Он прислонился к камину, раскурил трубку и с самодовольным видом взглянул на меня.
— Однако все это, — сказал он после паузы, — не объясняет мне, почему ты не хочешь жениться?
Я озадаченно смотрел на него.
— Простите, господин полковник, но мне кажется...
— Та-та-та, тебе ничего не кажется! Когда ты женишься, я не стану вести счет случкам. И даже если в течение пяти лет ты будешь спать с женой по одному разу в году, ты сможешь иметь пятерых детей, а это все, чего от тебя требует родина! Нет, нет, это не объясняет мне, почему ты не хочешь жениться.
Он посмотрел на меня в упор, я отвел глаза и сказал:
— Я думаю, господин полковник...
— Что? — воскликнул он, всплеснув руками. — Ты думаешь?! Ты начинаешь думать! Послушай, если уж ты так любишь размышлять, я вложу сейчас в твою идиотскую баварскую башку две истины. Первое: хороший немец должен оставить после себя потомство. Второе: на ферме нужна женщина! Ты согласен?
И так как я молчал, он переспросил:
— Согласен?
В общем он и в самом деле был прав.
— Так точно, господин полковник.
— Так вот, — произнес он таким тоном, словно все уже было решено, — значит, договорились.

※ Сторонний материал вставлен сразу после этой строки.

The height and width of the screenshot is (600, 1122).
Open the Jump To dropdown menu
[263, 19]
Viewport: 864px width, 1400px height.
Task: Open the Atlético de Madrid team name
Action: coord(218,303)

Он замолчал, и тогда осмелился заговорить я.
— Простите, господин полковник, но даже если бы я захотел жениться, я никого здесь не знаю.
Он снова развалился в своем кресле.
— Пусть это тебя не заботит. Я все устрою.
Я смотрел на него, разинув рот.
— Конечно, — сказал он, останавливая на мне свой жесткий взгляд. — Или ты думаешь, я позволю тебе привести на мою ферму какую-нибудь шлюху? Чтобы она наставила тебе рога, а ты бы начал пить и дал сдохнуть моим лошадям? Ну нет, никогда в жизни!
Он вытряхнул пепел из трубки в камин, поднял голову и проговорил:
— Я выбрал для тебя Эльзи.
— Эльзи? Дочь старого Вильгельма? — пробормотал я.
— Ты знаешь какую-нибудь другую Эльзи в наших местах?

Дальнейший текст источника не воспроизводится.